可も不可もない、嫌味のないファッションセンスに溢れて居るスーツの着こなし。
あの体に、さっき迄、包まれていたかと思うと私の体内の血が一気に逆流をはじめるかのように、ざわざわと駆け巡り始める感覚を覚える。
だけど…彼の思いを受け入れる事は…出来ないのだ。
『婚約したんです』
『…えっ…?!』
プレゼンされている内容など全く耳に入らない。
先ほどの彼の表情を思い浮かべ、俯き、自分の左手を見ると、薬指の指輪を軽く撫でた。
…瞬、今頃…どうしてるかな…。
会議室からほんの少しだけ、窓から灯りが毀れている。
その隙間から見える、青い…空。
…この空を、瞬も見上げてるのかもしれない。
日本のどこかで。
「…以上、我が社の提案するプロジェクトの説明を終わります。ご清聴頂きありがとうございました。

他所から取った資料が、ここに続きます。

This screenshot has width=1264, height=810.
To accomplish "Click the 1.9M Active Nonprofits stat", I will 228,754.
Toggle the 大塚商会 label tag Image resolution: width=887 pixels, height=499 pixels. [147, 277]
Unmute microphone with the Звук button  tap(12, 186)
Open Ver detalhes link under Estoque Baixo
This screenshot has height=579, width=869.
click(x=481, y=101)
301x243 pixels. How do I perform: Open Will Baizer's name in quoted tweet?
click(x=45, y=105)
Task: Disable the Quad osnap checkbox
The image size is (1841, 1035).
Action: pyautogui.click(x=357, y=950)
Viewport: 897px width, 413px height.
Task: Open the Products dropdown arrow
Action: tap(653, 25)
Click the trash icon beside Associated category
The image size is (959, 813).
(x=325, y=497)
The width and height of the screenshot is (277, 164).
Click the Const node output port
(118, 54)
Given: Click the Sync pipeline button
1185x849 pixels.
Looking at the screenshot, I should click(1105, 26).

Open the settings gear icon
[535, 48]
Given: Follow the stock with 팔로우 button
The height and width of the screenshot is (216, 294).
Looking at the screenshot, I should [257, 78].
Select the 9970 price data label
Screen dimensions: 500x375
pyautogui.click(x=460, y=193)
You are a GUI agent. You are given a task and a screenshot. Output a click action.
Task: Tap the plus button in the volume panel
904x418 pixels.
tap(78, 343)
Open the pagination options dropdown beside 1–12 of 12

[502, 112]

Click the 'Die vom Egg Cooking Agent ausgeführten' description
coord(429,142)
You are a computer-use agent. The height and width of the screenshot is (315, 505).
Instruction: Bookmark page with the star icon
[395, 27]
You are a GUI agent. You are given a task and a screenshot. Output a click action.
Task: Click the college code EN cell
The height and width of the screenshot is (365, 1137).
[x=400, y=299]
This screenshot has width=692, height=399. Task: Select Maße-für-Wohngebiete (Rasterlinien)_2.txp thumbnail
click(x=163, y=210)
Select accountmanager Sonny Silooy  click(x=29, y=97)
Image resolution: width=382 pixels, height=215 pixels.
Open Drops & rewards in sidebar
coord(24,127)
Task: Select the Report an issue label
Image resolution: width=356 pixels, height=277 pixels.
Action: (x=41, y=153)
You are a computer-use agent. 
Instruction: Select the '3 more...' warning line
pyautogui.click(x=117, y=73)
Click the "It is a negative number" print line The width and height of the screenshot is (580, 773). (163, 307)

」
その言葉と同時に、部屋の照明が付き、ブラインドが静かに上がって行き、空が見える。
雲に、色が…虹色がペインティングされているかのように、彩られていた。
『────…彩雲。』
美しかった。まるで、水彩絵の具で幼い子が落書きでもして染めたかのような…うっすらとした虹色だった。
「質疑等ございましたら、挙手をお願い致します。」
本田営業部長の声が会議室にコダマするが、私はすっかり窓の外に心を奪われていた。